* Supplied records:
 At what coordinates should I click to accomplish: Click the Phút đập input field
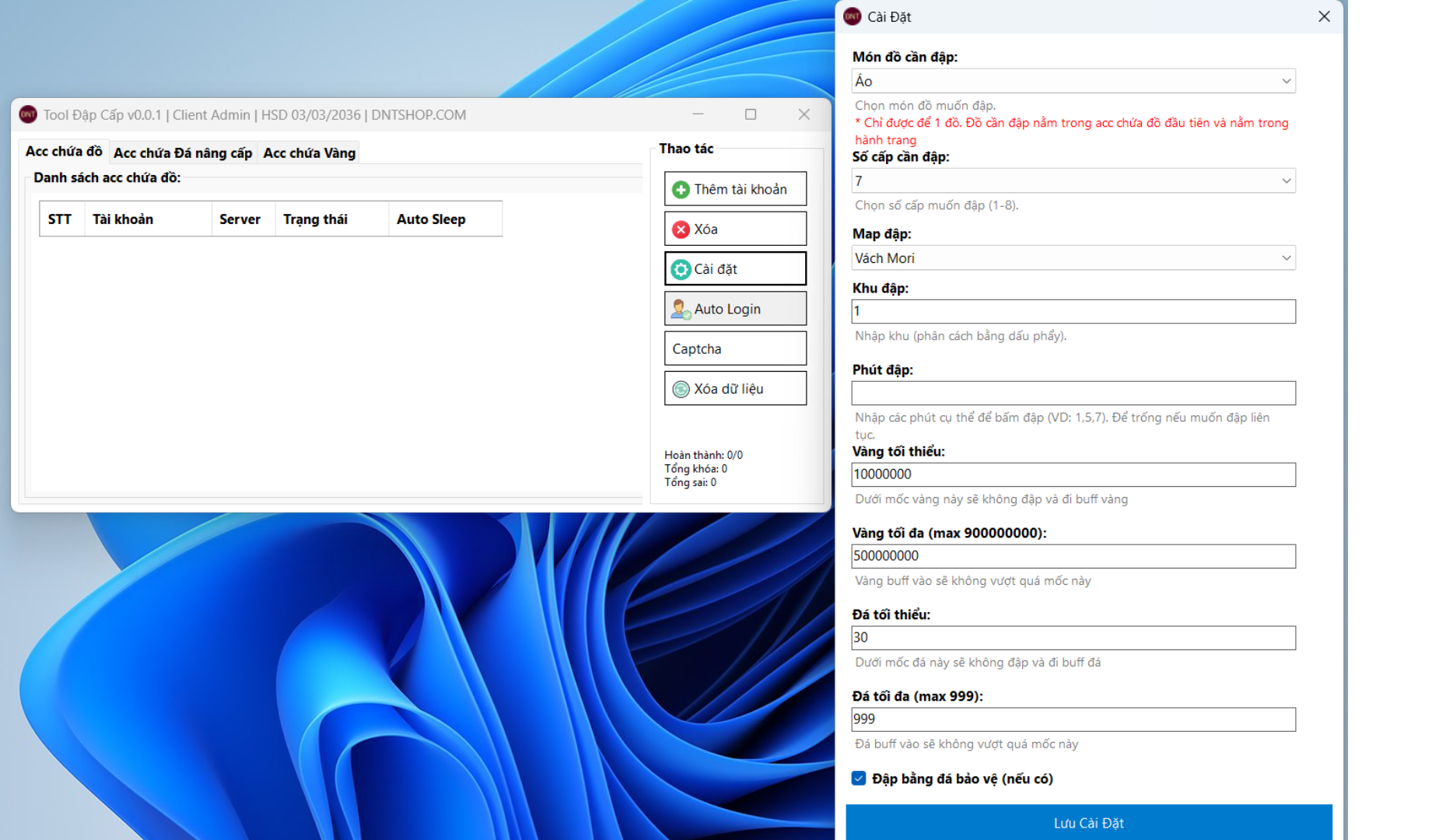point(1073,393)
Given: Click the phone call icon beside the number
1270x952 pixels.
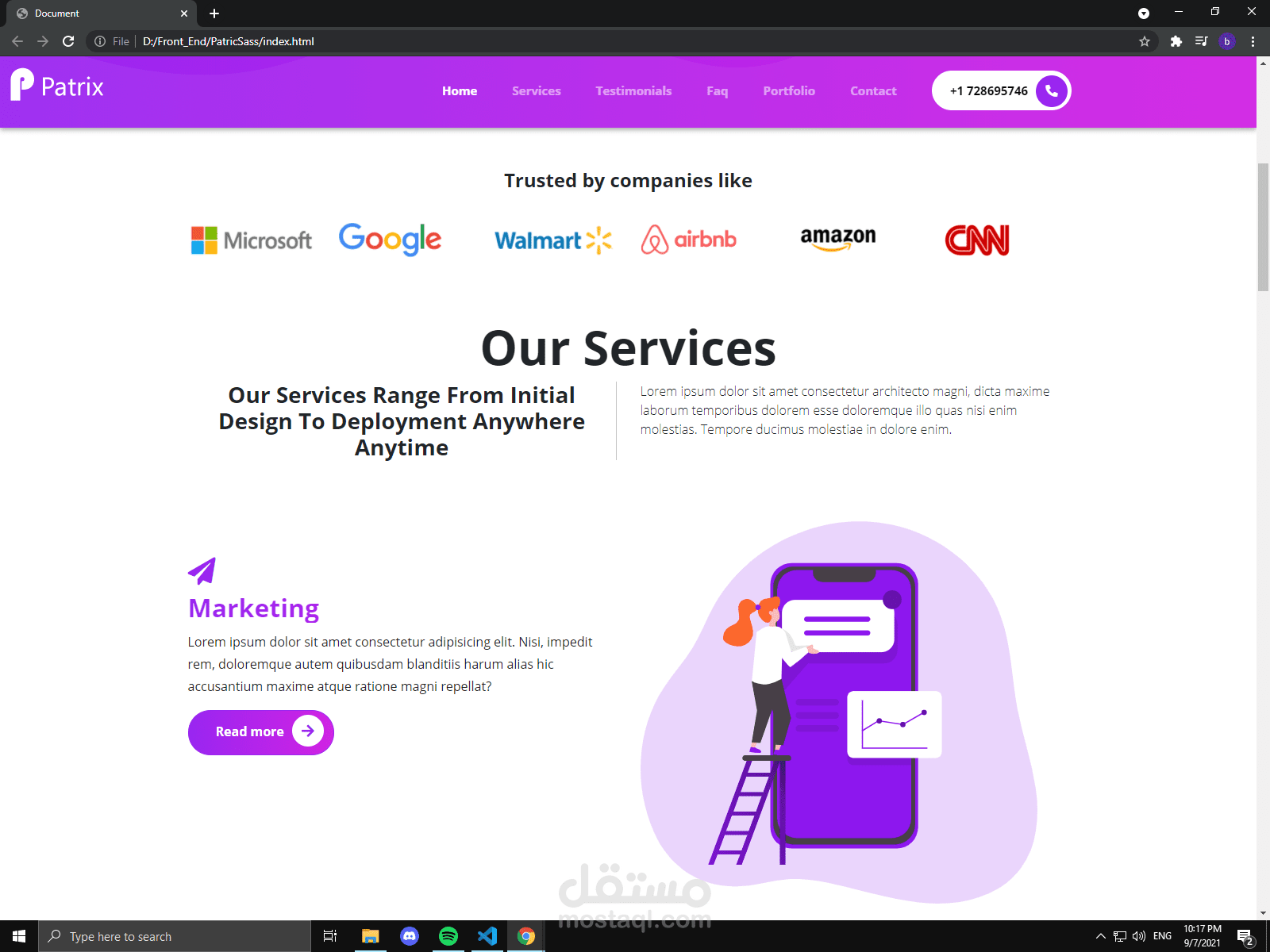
...
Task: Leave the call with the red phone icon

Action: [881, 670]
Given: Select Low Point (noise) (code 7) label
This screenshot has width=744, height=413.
---
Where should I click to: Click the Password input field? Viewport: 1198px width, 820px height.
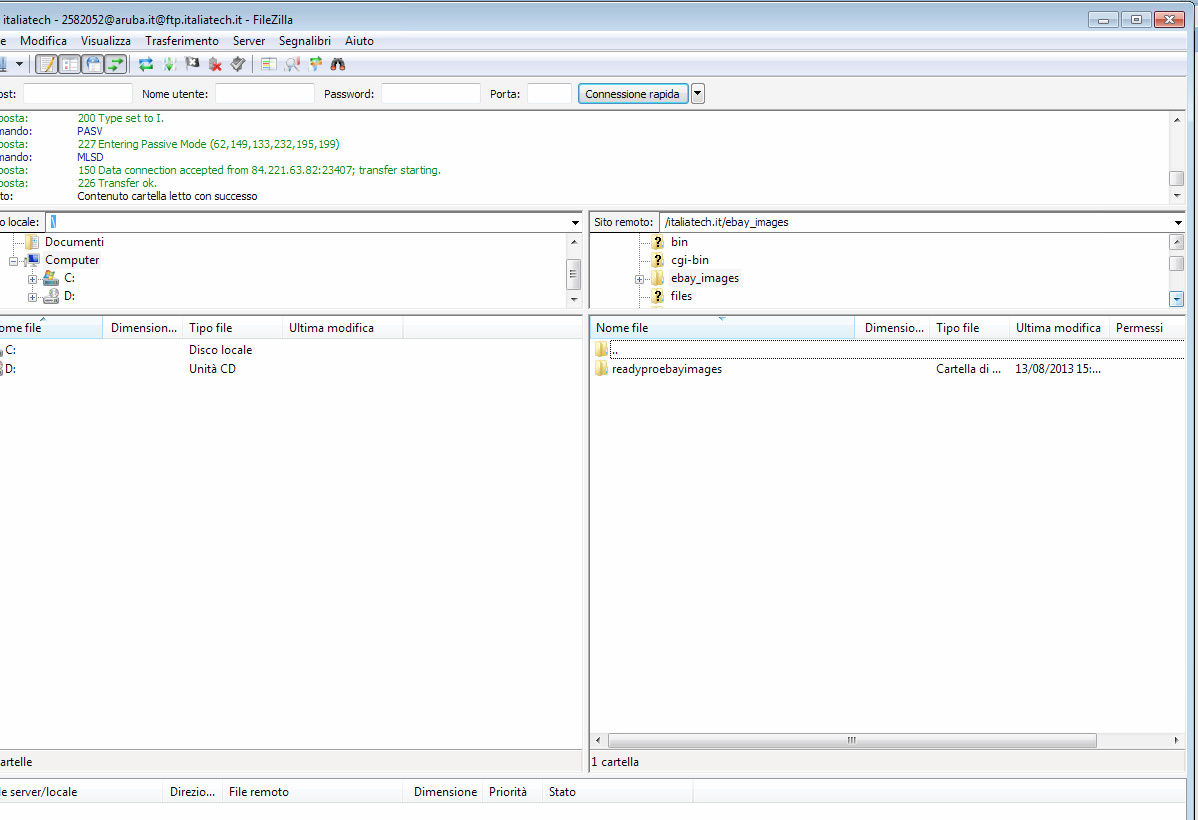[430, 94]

* Work item: With the pictures removed from your copy, retype the lines above from the one that contains "At what coordinates" through the one that contains "1270x952 pixels.", exactly.

* Output:
 At what coordinates should I click to accomplish: Click the Phút đập input field
point(1073,393)
Given: Click the phone call icon beside the number
1270x952 pixels.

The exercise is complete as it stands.